Even the bad guys are good – ★★★

Wreck-It Ralph is tired of being the bad guy, he wants some of the glory or at least to be included in the fun. Feeling the only way to be accepted is by acquiring a medal, he sets out on journey in which we learn he isn’t so bad after all.

Ralph, excellently voiced by John C. Reilly, is the melancholic villain of Wreck-It Ralph, an arcade game which he has been part of for the last thirty years. Day in day out he tears down an apartment block while Felix (Jack McBrayer) predictably fixes it. Tired of being excluded and sleeping in the dump, Ralph wants to be the good guy. He leaves the familiar surroundings in search of an elusive medal usually reserved for heroes. Here he comes across Vanellope von Schweetz (Sarah Silverman) who melts his big gruff heart.

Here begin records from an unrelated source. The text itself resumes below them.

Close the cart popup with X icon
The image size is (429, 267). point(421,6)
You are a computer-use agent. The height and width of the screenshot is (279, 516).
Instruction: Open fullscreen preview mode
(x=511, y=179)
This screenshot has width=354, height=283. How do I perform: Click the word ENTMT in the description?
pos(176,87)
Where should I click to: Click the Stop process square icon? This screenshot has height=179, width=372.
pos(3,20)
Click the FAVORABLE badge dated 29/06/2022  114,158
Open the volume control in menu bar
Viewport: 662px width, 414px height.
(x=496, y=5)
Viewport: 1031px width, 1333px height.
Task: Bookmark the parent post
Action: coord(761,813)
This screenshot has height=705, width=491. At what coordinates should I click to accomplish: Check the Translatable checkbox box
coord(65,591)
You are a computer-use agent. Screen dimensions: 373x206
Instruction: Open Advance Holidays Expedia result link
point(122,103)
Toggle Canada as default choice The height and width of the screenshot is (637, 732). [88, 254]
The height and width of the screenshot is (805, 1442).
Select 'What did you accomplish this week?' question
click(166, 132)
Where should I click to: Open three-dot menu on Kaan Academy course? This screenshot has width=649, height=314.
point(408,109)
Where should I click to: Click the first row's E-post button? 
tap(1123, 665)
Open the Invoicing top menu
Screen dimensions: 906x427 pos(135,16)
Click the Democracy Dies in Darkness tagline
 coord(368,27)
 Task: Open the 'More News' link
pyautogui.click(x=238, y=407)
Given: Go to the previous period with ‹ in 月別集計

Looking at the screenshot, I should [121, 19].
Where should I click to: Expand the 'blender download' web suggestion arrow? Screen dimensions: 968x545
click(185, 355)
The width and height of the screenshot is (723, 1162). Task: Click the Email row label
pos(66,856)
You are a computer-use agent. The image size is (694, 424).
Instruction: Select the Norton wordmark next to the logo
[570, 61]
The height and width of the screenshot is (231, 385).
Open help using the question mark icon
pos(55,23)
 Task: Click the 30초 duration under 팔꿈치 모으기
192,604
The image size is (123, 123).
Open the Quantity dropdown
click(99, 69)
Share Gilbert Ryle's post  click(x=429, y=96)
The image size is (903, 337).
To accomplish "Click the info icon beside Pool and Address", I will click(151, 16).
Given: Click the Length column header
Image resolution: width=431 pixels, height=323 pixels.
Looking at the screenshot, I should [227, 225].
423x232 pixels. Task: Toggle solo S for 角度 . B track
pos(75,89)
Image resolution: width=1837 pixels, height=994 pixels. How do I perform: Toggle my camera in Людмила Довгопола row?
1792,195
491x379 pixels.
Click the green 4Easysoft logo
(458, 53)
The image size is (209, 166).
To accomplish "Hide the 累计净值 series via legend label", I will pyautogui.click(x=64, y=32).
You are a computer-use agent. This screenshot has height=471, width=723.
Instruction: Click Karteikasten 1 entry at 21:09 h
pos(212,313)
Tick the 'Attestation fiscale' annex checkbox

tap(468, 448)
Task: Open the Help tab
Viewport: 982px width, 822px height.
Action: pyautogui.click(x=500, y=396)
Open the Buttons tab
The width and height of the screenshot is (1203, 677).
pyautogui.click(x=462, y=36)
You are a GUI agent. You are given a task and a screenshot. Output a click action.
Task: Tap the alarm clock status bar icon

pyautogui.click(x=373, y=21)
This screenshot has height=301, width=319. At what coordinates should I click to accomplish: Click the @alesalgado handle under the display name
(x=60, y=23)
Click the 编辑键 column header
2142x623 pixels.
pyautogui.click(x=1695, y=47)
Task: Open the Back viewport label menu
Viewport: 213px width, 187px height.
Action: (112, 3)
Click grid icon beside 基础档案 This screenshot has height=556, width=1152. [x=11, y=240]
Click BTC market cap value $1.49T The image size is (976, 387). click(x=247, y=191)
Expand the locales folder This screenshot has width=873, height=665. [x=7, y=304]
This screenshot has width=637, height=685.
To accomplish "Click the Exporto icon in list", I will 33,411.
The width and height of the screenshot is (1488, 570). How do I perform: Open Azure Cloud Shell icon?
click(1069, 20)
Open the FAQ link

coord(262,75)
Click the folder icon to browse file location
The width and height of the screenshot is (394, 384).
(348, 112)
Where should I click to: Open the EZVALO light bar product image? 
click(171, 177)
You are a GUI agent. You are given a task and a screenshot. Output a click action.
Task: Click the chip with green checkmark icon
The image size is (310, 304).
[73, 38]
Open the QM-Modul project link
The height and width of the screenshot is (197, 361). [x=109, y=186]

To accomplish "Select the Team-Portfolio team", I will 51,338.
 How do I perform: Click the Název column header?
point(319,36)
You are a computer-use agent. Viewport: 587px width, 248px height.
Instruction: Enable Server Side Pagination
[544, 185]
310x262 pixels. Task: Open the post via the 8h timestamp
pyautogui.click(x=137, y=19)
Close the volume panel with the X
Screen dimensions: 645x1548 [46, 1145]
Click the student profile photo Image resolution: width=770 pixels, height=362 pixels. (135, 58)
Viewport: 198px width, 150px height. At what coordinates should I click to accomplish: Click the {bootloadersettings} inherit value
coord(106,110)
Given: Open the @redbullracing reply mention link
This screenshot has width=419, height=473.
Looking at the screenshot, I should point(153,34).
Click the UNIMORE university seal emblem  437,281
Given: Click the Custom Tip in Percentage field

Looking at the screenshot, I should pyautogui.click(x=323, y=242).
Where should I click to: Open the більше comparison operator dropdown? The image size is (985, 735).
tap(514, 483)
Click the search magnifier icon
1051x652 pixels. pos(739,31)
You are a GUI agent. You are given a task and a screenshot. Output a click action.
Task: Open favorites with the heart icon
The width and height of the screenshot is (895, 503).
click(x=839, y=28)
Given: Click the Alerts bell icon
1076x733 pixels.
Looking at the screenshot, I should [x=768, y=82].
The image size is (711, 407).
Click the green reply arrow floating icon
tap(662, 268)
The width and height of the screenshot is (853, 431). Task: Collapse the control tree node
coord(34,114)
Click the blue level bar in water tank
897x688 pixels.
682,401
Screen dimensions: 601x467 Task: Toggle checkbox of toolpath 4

Sarah Silverman embracing her defects

Sarah Silverman embracing her defects

The film contrasts the old and new in video game terms with Ralph a memory of the old 8-bit arcade games of old. We also see nods to other classics such as Street Fighter and Pong peppered throughout the background. It’s a pity they didn’t get the rights to some of the big characters, or maybe they just didn’t want to fork out the money with many notable omissions. The second half of the film takes place in Sugar Rush which is an obvious homage to (or rip off of) Mario Kart. Bright colours and fast kooky cars are what the younger audience members in attendance will be familiar with. Like all good children’s films, the film-makers are trying to capture everybody but it feels as if they haven’t blended things together sufficiently. The first act will appeal to adults, the second to teenage boy “first-person shooter” fans and the third act to young children. So you’ll fall into one of these categories and be left wanting when it meanders into the other roles.

The core concept that Ralph is a bad guy doesn’t really work either, he’s too nice, merely a Shrek type figure. An oddity and loner who just wants to be invited to the party. A villain does rear its head in the form of Turbo which is an interesting plot development for the film. All actors perform their voice duties to great effect with Jane Lynch standing out as Calhoun, the leader of a platoon of Call of Duty type soldiers. Silverman is good at imparting as much cuteness to her character and is the moral core of the film making children and adults alike realise that their difference is what makes them strong, awh shucks.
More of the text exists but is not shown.